Return each of the lines below that contains the word "with".

Element lookup records
++++
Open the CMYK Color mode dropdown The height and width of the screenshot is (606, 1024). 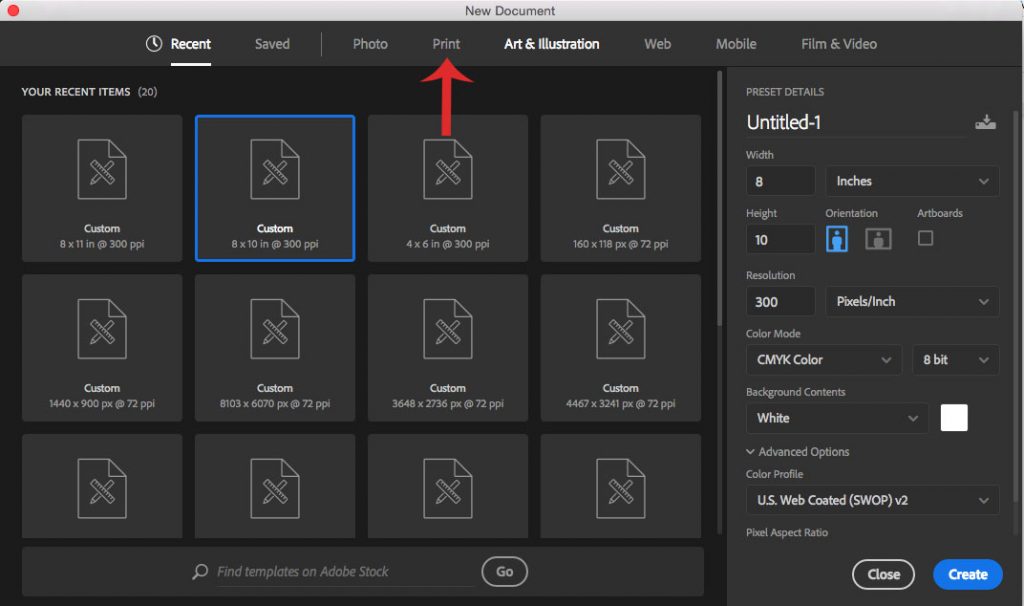(823, 359)
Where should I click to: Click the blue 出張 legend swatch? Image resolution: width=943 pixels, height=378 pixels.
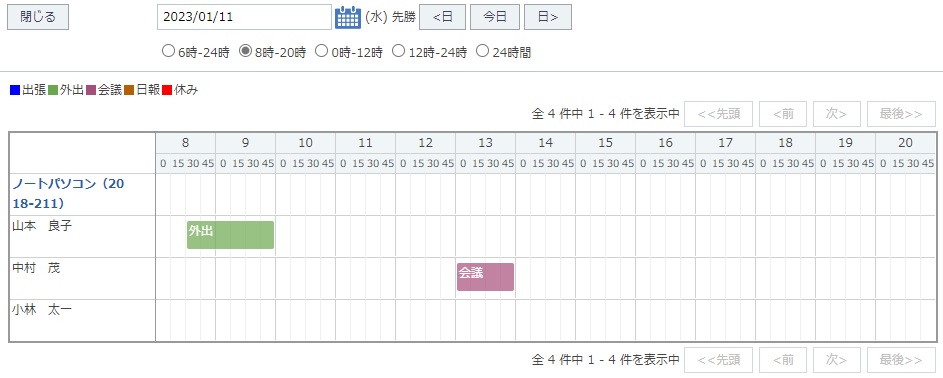tap(15, 91)
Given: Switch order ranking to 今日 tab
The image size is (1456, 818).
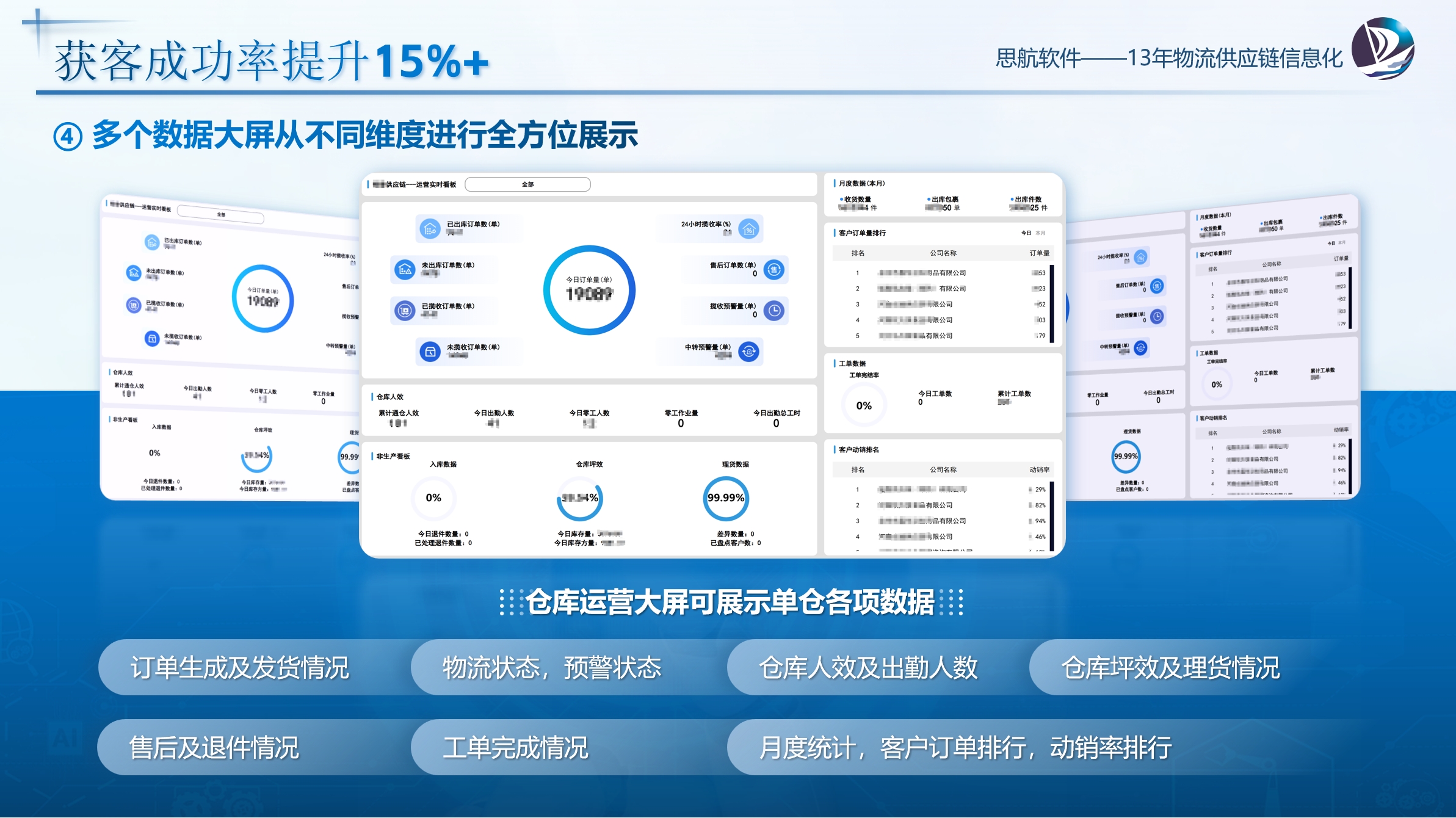Looking at the screenshot, I should click(x=1026, y=233).
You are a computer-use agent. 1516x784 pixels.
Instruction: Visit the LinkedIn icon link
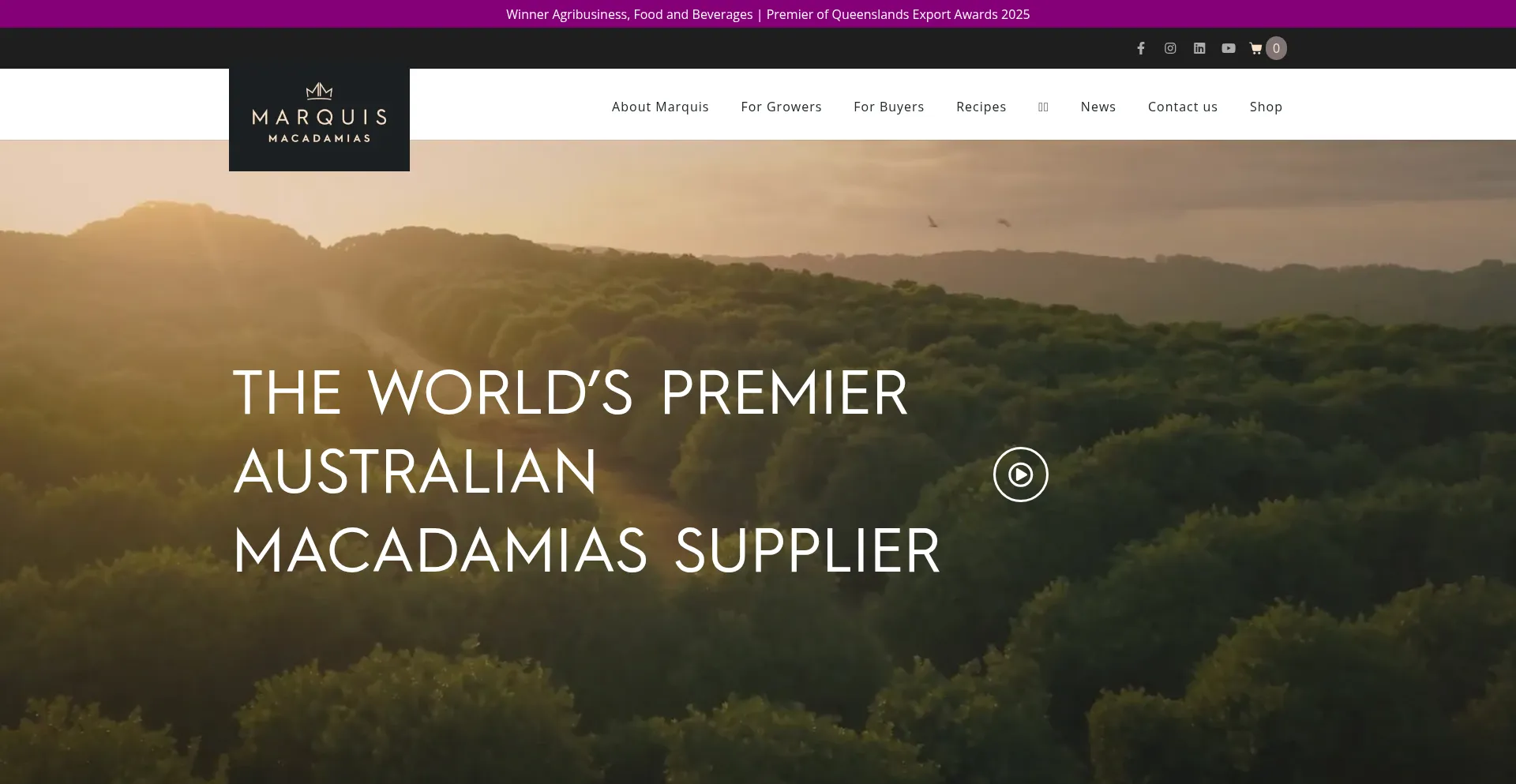coord(1199,48)
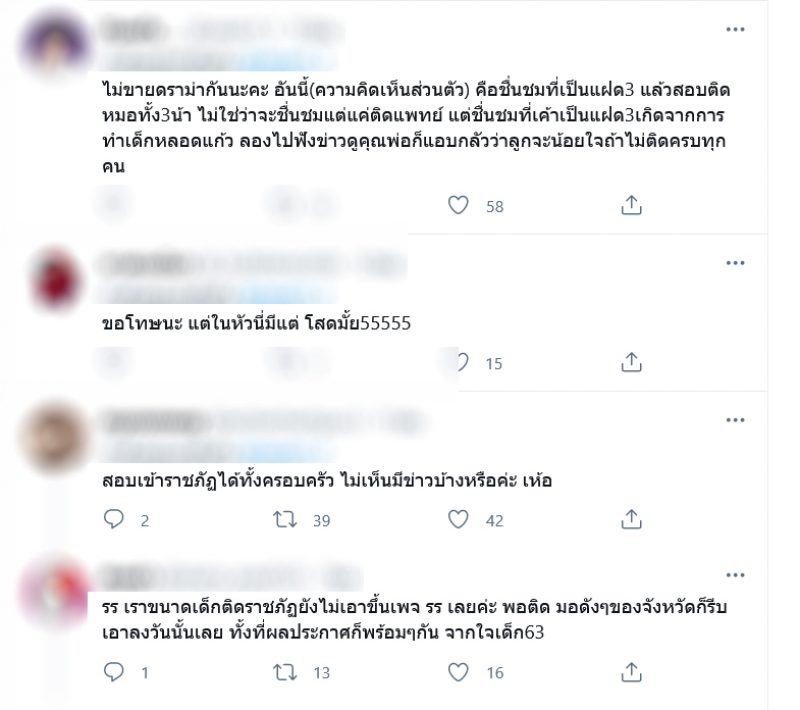The height and width of the screenshot is (710, 800).
Task: Like the tweet with 58 likes
Action: coord(458,205)
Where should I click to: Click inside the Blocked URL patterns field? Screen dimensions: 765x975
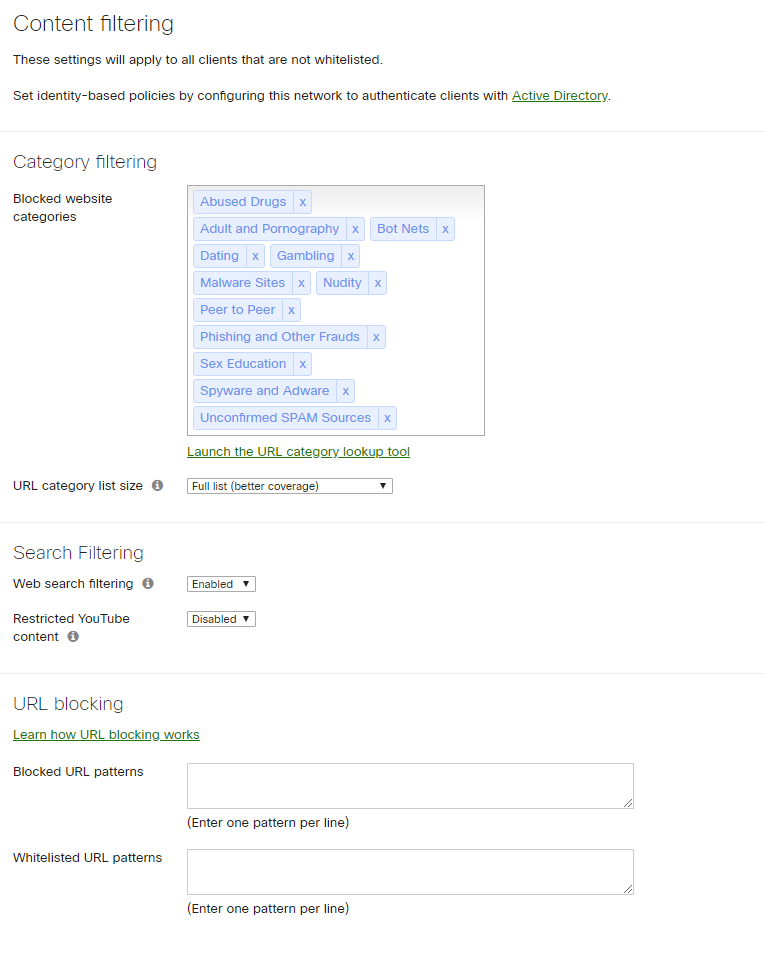coord(409,785)
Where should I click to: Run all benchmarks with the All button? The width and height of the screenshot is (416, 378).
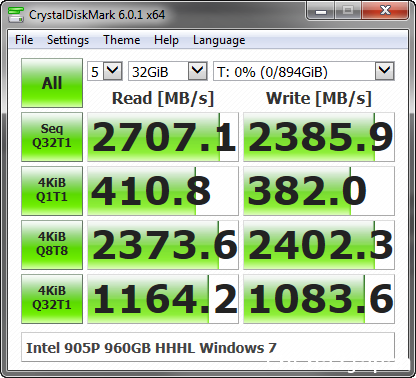(52, 83)
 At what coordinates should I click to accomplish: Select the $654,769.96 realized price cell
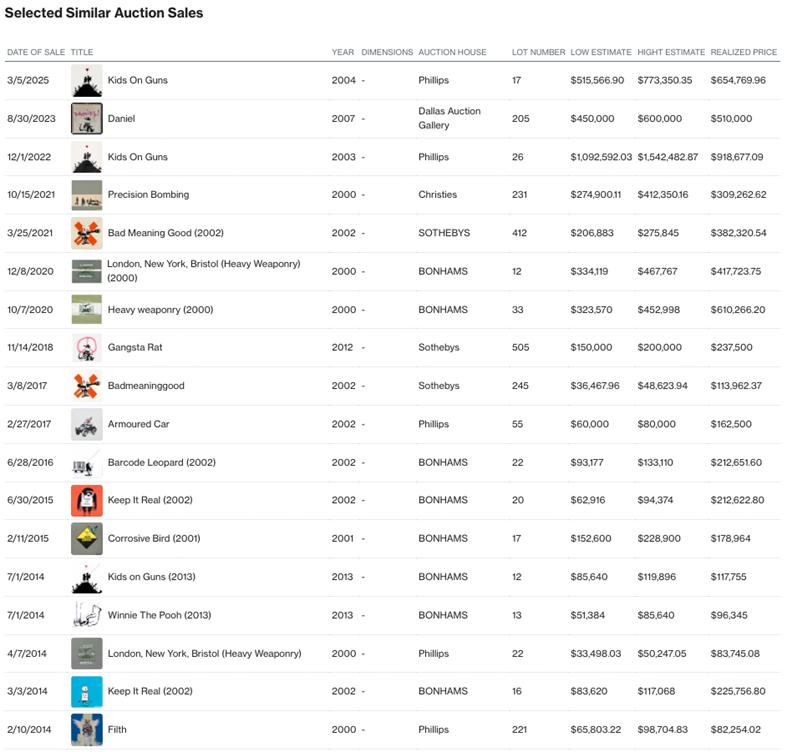click(738, 80)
++++
### Solution to the exercise
Task: Like the tweet with 58 likes
Where should I click to: Run all benchmarks with the All button? The width and height of the screenshot is (416, 378).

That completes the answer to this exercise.